Master Sergeant Woodrow Keeble, U.S. Army

Master Sergeant Woodrow “Woody” Keeble served with the famed North Dakota 164th Infantry Regiment. He was a full-blooded member of the Sisseton Wahpeton Oyate of the Lake Traverse Reservation, a federally recognized tribe of the Dakota people. As a child, he excelled in sports and was set to be recruited by the Chicago White Sox when his unit was called to serve in World War II. His combat experience and leadership brought him a quick series of promotions to the level of master sergeant.

During the Korean War, he was assigned to George Company, 2nd Battalion, 19th Infantry Regiment, 24th Infantry Division. Starting on October 15, 1951, his division was called upon to be a part of Operation Nomad-Polar. For six days straight, they were caught in round-the-clock fighting. On October 20, 1951, Keeble led all three platoons in successive assaults upon the Chinese who held Hill 675-770 throughout the day. All three charges were repulsed, and the company suffered heavy casualties. After Keeble withdrew the 3rd platoon, he decided to attempt a solo assault on Hill 765. He single-handedly destroyed three enemy machine-gun bunkers and killed an additional seven enemy soldiers in nearby trenches. During this time, Keeble had suffered two gunshot wounds to his left arm, grenade shrapnel to his face that almost removed his nose and 83 other pieces of festering shrapnel from a grenade. For his actions, he was awarded the Distinguished Service Cross (DSC) on December 20, 1952. In 2008, the DSC was upgraded posthumously to the Medal of Honor.

High resolution image of MOH recipient, United States Master Sergeant Woodrow Wilson Keeble. Photo courtesy of the U.S. Army.

Women in the Korean War

After Congress passed the Women’s Armed Forces Services Integration Act in 1948, women were allowed to serve as permanent members of the Army, Navy, Marine Corps and Air Force for the first time in American history. Two years later, more than 120,000 women answered the call for our country. Many women served in Mobile Army Surgical Hospitals (MASH), on MEDEVAC aircraft or hospital ships. One of the first mobile surgical hospitals to be set up in Korea was the 8055th MASH, whose team of doctors and nurses sometimes treated hundreds of casualties in a day and routinely performed life saving surgeries. They were pioneers of trauma nursing and care.
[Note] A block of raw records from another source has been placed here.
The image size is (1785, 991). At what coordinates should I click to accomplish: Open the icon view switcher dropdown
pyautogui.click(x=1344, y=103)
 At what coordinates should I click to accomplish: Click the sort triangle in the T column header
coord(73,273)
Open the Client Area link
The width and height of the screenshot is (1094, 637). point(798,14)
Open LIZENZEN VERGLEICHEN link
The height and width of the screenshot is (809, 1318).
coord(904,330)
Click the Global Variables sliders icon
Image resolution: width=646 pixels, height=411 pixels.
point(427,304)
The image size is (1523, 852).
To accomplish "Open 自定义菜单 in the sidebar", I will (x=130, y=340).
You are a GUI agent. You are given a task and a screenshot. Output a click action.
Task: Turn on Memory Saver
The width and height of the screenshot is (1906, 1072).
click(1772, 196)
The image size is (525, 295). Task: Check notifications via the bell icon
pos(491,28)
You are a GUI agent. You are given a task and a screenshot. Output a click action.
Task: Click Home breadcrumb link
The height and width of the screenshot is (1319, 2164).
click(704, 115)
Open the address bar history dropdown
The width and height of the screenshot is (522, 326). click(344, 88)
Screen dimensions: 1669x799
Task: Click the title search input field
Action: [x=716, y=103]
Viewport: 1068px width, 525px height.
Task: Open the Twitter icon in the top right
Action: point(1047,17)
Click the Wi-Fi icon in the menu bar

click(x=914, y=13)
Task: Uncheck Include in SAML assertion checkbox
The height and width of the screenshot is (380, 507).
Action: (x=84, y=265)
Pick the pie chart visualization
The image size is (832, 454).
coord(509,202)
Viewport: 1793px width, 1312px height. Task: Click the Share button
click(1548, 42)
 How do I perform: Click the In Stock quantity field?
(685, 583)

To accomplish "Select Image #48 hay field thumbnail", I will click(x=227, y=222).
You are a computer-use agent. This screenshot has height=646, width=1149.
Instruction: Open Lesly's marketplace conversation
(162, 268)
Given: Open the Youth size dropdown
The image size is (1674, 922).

U.S. Army Nurse Cathy Drake was one of those pioneers. She was an operating room nurse in the 8055th MASH unit. Read more of her story here: Indiana Nurse During the Korean War Helped Inspire “M*A*S*H’ | Indiana News | US News

Captain Lillian Kinkela Keil was one of the most accomplished women in the U.S. Air Force during the Korean War, and one of the most decorated women in American military history. Her daughter shares her story: Flight Nurse | American Experience | Official Site | PBS

U.S. Air Force Nurse Grace Chicken shares her experiences transporting the wounded in this video courtesy of the Witness to War Foundation.

After more than two years of negotiations, the fighting ended on July 27, 1953, with the signing of the Korean Armistice Agreement. It created the Korean Demilitarized Zone (DMZ) to separate North and South Korea and allowed for the return of prisoners. The Korean War was one of the most destructive conflicts of the modern era with approximately three million war fatalities and a larger proportion of civilian deaths than World War II and the subsequent Vietnam War. Today, it is important for all of us to remember and share the stories of the 40,000 Americans who died and the more than 100,000 who were wounded during this conflict.